The “muslim ban”, halting practitioners of one of the world’s greatest religions from entering the US simply because of their religious affiliation, was rejected by the courts, requiring a total rewrite of rules to comply by those facing extreme vetting to enter the US, now based on selected countries that harbor terrorists and not all had a Muslim majority . It was even retitled as a "travel ban"
 https://www.cnbc.com/2018/06/26/supreme-court-rules-in-trump-muslim-travel-ban-case.html

If the tilting of the Supreme Court to the far right indicates that henceforth "religious freedom" means those who open the doors to the public can now discriminate against doing business with those of whom their religion disapproves, the answer should be nationwide and local boycotts of merchants who "exercise their religious freedom" to violate the rights of others.
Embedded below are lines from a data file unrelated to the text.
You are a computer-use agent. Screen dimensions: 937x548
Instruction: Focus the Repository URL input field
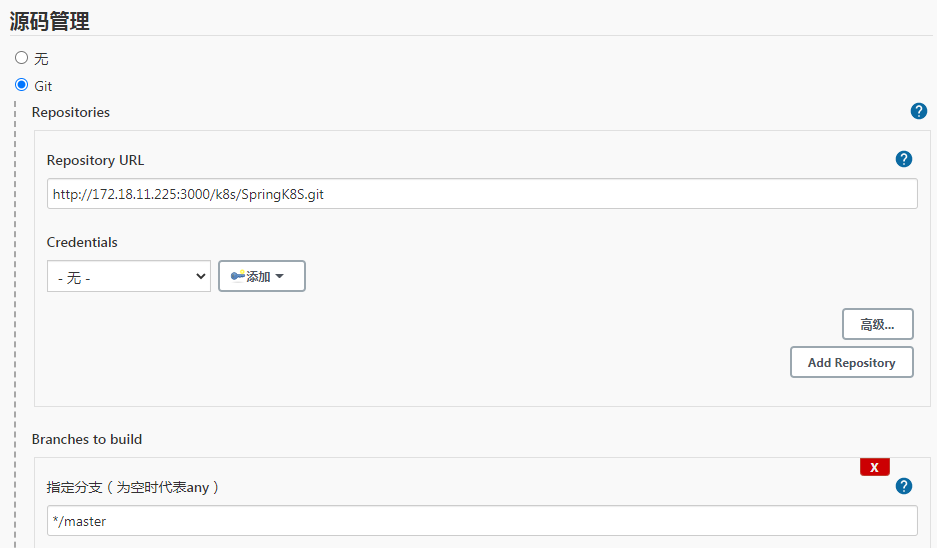point(482,194)
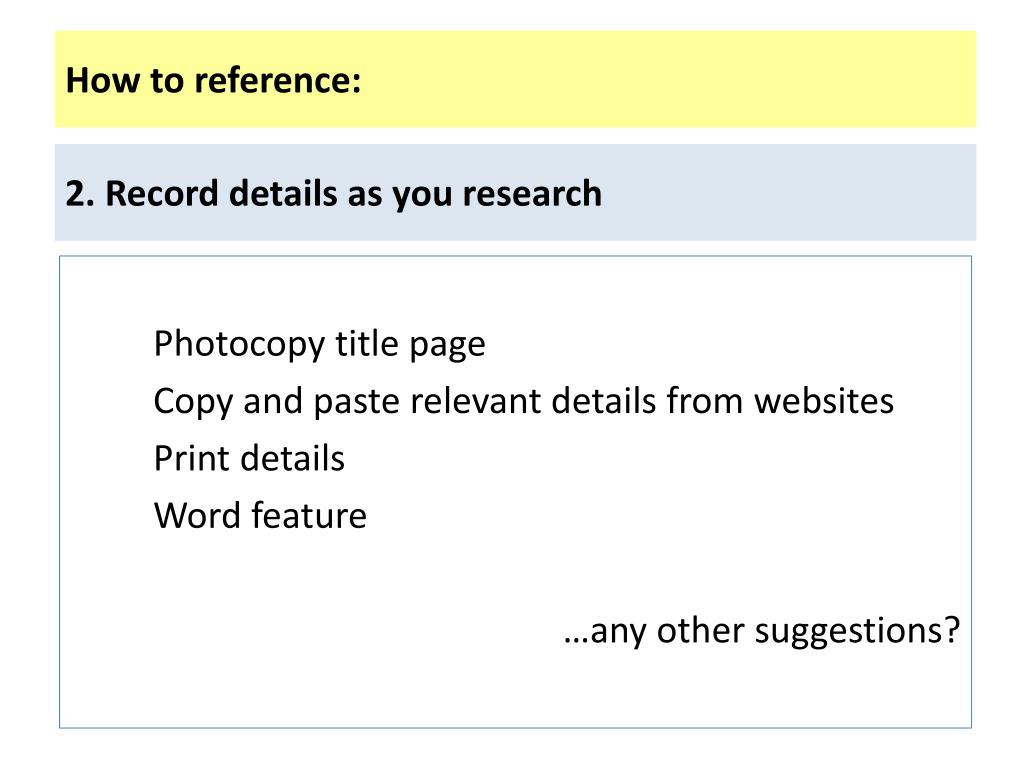
Task: Select the 'Print details' text line
Action: [x=249, y=458]
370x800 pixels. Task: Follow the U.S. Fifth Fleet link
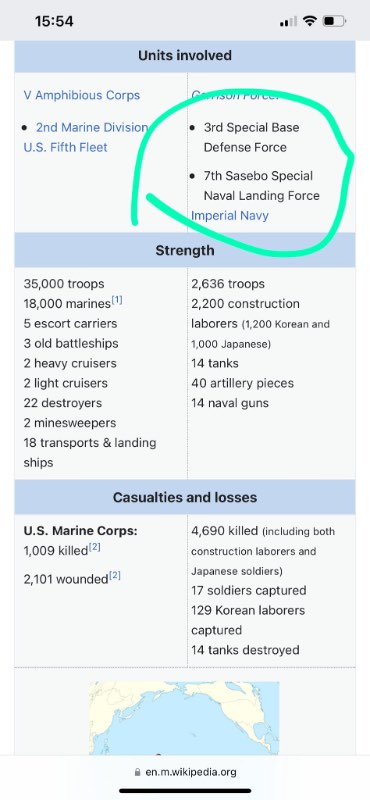[x=65, y=147]
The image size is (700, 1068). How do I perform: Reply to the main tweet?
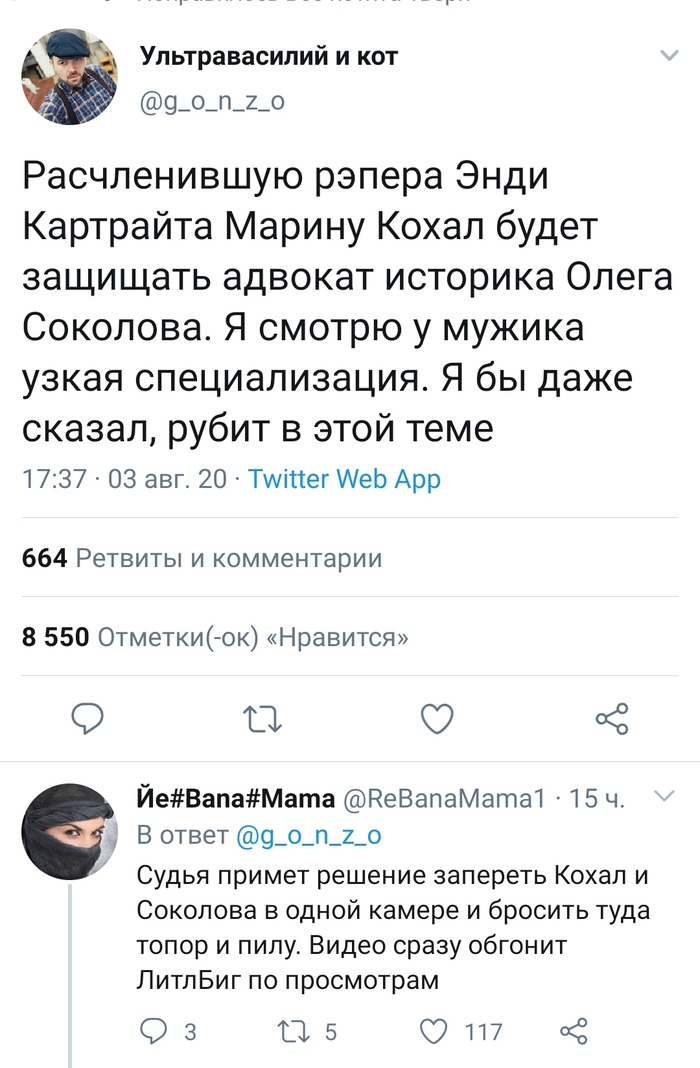pyautogui.click(x=88, y=718)
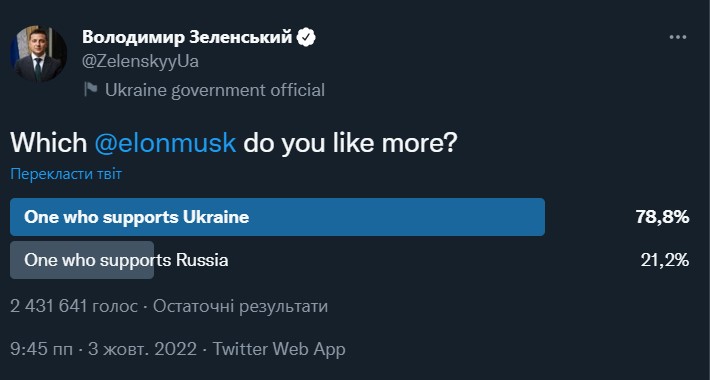Click the government official flag icon
The height and width of the screenshot is (380, 710).
[x=91, y=90]
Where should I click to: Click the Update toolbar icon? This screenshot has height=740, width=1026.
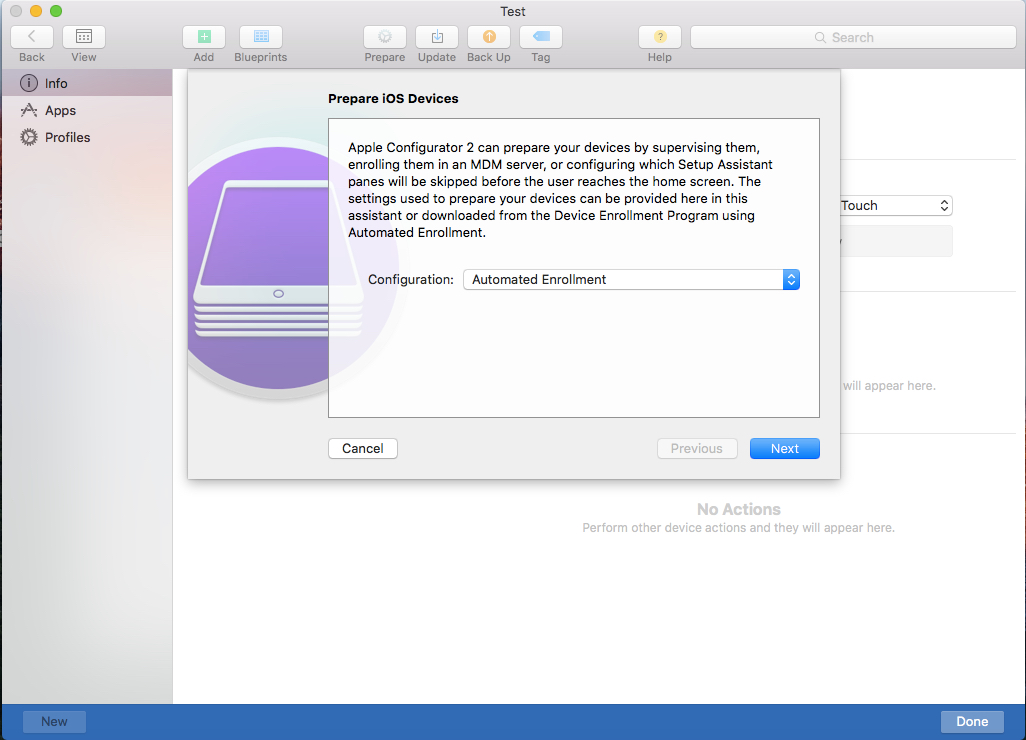[x=437, y=37]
Nothing like causing them to lose the almighty buck to make a point. For those who oppose discrimination against any group, and especially the LGBTQ community and their supporters, it is in their right to use their freedoms to inform the community and to support those who are friendly to all and welcome their business. There are many more who do not discriminate than the narrow-minded holier than thou intolerant who do.
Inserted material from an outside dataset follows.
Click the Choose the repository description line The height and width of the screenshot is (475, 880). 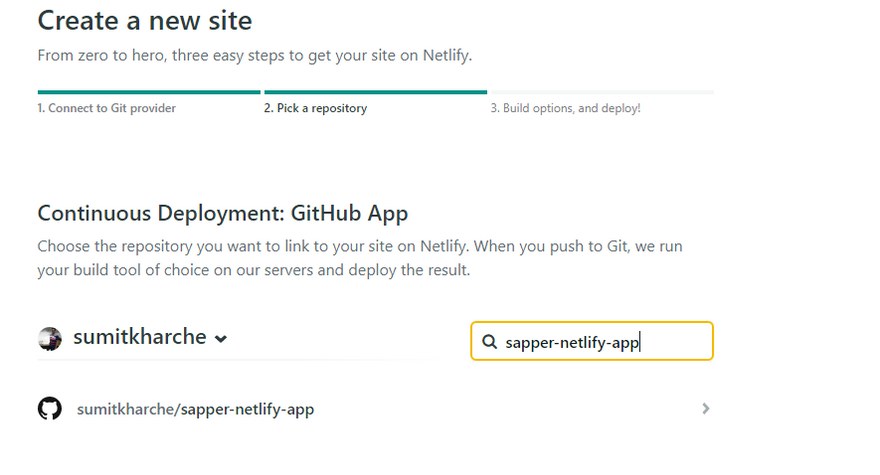(x=359, y=246)
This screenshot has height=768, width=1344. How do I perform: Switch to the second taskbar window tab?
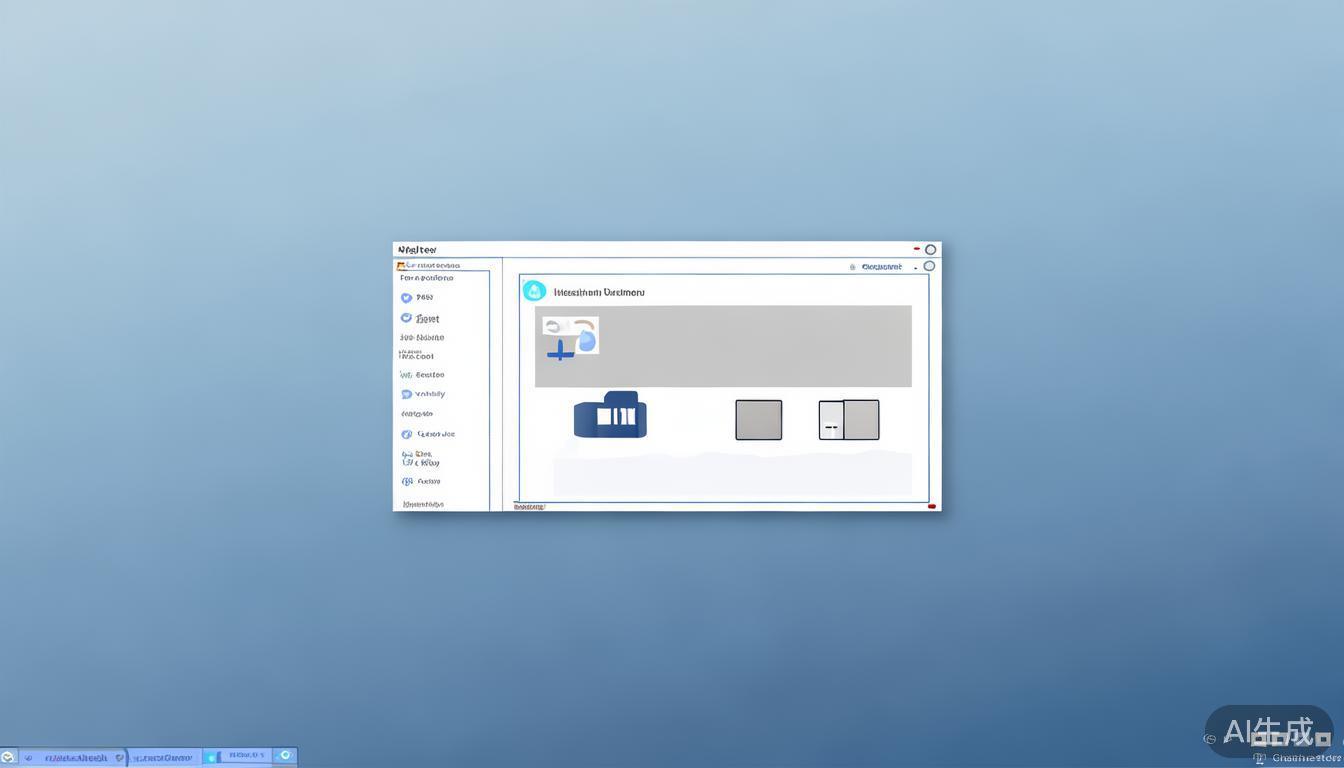coord(163,757)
The Supreme Court recently ruled in favor of a cakemaker who refused to make a wedding cake for a gay couple because it violated his religious beliefs...however, the ruling set no precedent because it based it on the specific  hostility of the Colorado Civil Rights Commission. https://www.cnn.com/2018/06/04/politics/masterpiece-colorado-gay-marriage-cake-supreme-court/index.html
Kim Clark, the Kentucky county clerk who refused to issue marriage licenses to a gay couple because of her religious beliefs, spent jail time over it in 2015 and was defeated in her attempt to be re-elected in 2018. https://www.cnbc.com/2018/06/26/supreme-court-rules-in-trump-muslim-travel-ban-case.html

A number of Evangelical Christian ministers have recently proclaimed that the US is a "Christian nation".  It is not a state one per the Constitution, nor is the Evangelical brand of Christianity (full disclosure..I am a Mainstream  Protestant Christian) even the majority of the population.  Per a recent Pew Research study, Evangelicals are 25% of the population.  http://www.pewforum.org/religious-landscape-study/

Evangelicals have had an impact, though, in exemptions of  employers providing ACA coverage of reproductive rights based on religious beliefs, first in the Obama administration and more so   under the Trump administration. The battle yet to be fought is over further proposed  restrictions on  birth control  insurance accessibility coverage. https://www.hhs.gov/sites/default/files/fact-sheet-religious-exemptions-and-accommodations-for-coverage.pdf     https://www.nytimes.com/2018/11/17/us/politics/trump-birth-control.html
Roe v Wade will also face challenges in the very conservative tilt in the Supreme Court    As a public policy regardless of religious affiliation, 71% of Americans polled oppose overturning Roe v Wade, https://www.wsj.com/articles/record-71-of-voters-oppose-overturning-roe-v-wade-1532379600
and 72% support birth control as basic health issue    https://powertodecide.org/about-us/newsroom/new-polling-shows-strong-support-for-birth-control-basic-part-womens-health-care
The backlash to religious restrictions on reproductive rights was palapable in 2018. The womens' marches and demonstrations against  confirmation of pro life anti birth control Justice Kavanaugh to the Supreme Court and the doubling of the women gender gap to 19% of the voters were certainly contributors to the Democrats turning the House blue.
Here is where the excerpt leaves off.